Nous vous invitons à lire ce que le rabbin Marc Lee Raphael a publié sur l’implication des Juifs dans l’esclavage. Professeur d’études judaïques au Nathan and Sophia Gumenick, professeur d’études religieuses et directeur du département du même nom au College William and Mary, Marc Lee Raphael est par ailleurs rabbin de la congrégation Bet Aviv de Columbia, dont l’une des activités est de se consacrer à la réforme du judaïsme. http://www.betaviv.org/

Voici des extraits l’ouvrage du rabbin Marc Lee Raphael : »Les Juifs et le judaïsme aux Etats-unis ; une histoire documentée. » (New York; Behrman House Inc, Pub. 1983. Pages 14, 23-25).

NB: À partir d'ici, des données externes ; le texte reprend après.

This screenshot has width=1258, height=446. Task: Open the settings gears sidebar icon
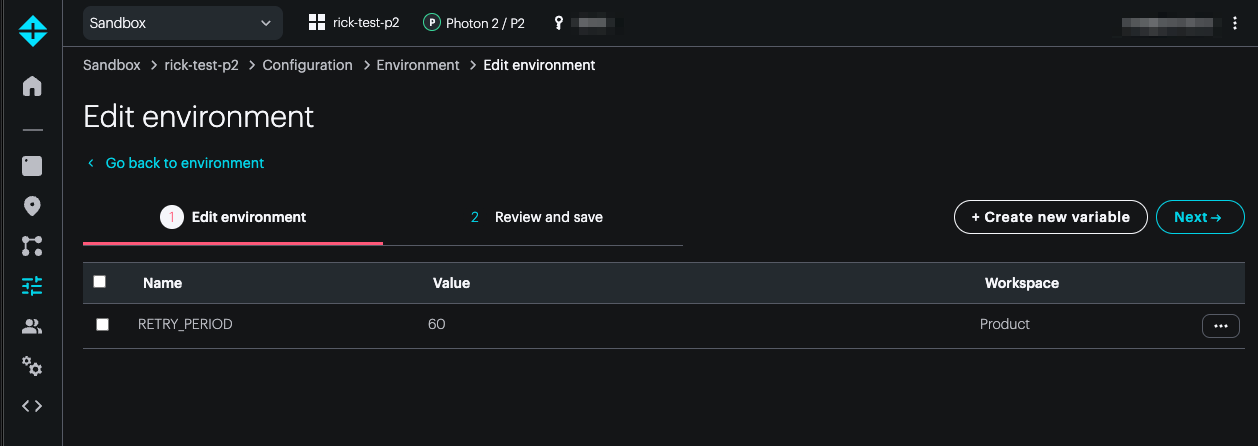click(32, 366)

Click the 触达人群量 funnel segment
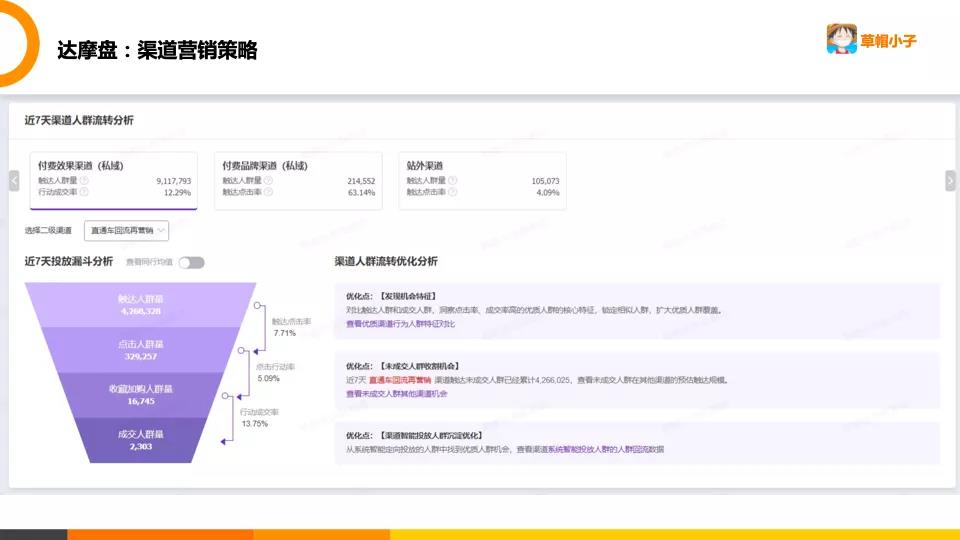coord(140,304)
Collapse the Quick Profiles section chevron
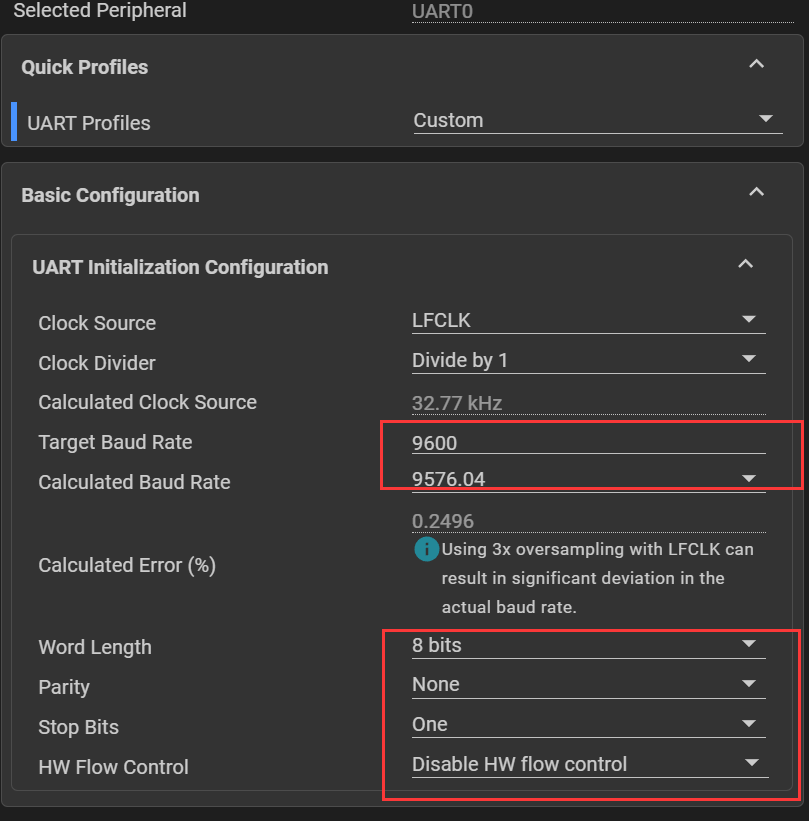 [x=756, y=64]
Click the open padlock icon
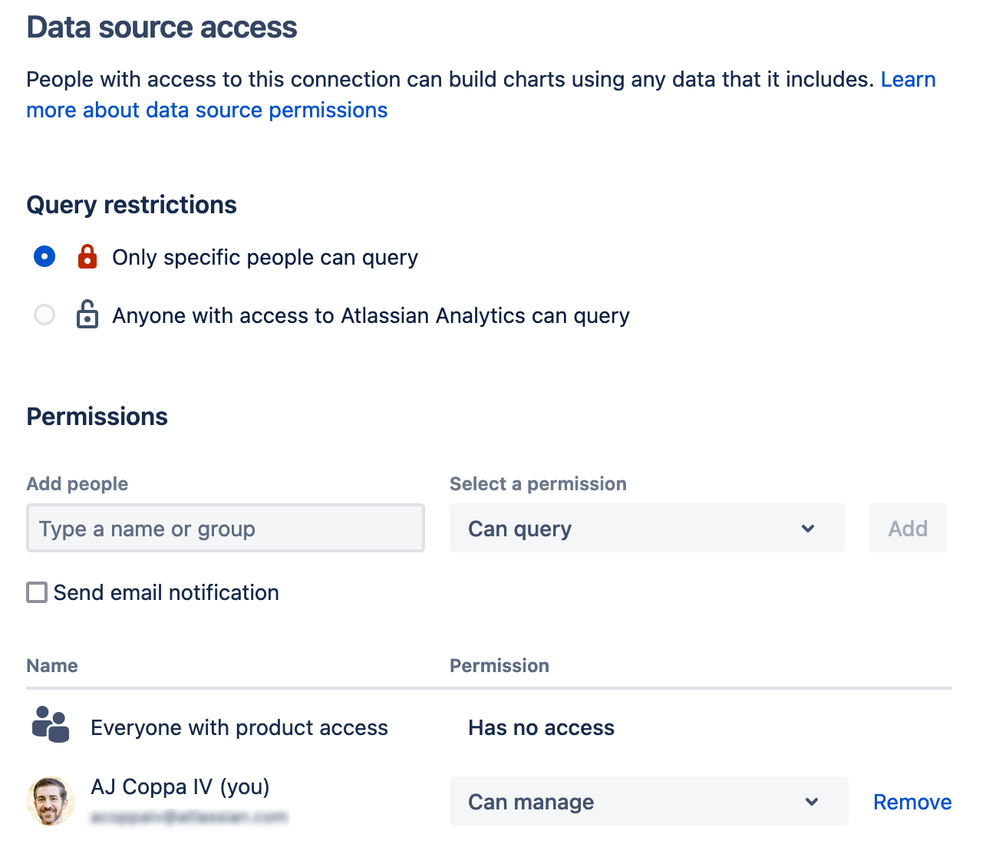 click(x=87, y=316)
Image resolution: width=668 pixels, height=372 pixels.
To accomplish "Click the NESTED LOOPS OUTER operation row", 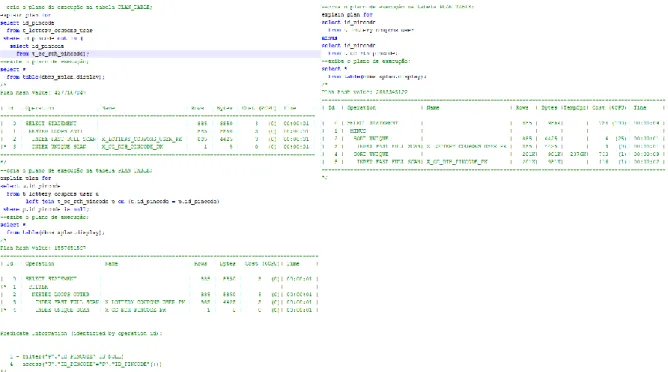I will click(x=159, y=294).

« Les juifs prirent aussi une part active dans le commerce colonial hollandais des esclaves. En effet, les statuts des congrégations de Récife (Brésil) et Maurice (1648) comprenait une imposta (taxe juive) de 5 Soldos pour l’achat de chaque esclave nègre par les Juifs brésiliens achetés auprès de la Compagnie des Indes. Les ventes aux enchères d’esclaves étaient reportées si elles tombaient au moment d’une fête juive. A Curaçao au XVIIe siècle, ainsi qu’à Barbade et à la Jamaïque au XVIIIe siècle, les marchands juifs jouèrent un rôle majeur dans le commerce des esclaves. En fait, dans toutes les colonies américaines, qu’elles soient anglaises, françaises ou hollandaises, les marchands juifs dominaient fréquemment. »

« Ce n’était pas moins vrai sur le continent nord-américain où durant le XVIIIe siècle, les Juifs participèrent au commerce triangulaire qui importait des esclaves d’Afrique vers les Indes Occidentales (Amériques), les échangeait contre de la molasse qui était acheminé en Angleterre où elle était transformée en rhum destinée à être revendue en Afrique. Isaac Da Costa de Charleston dans les années 1750, David Franks de Philadelphie dans les années 1760 et 70 dominèrent le commerce juif des esclaves. »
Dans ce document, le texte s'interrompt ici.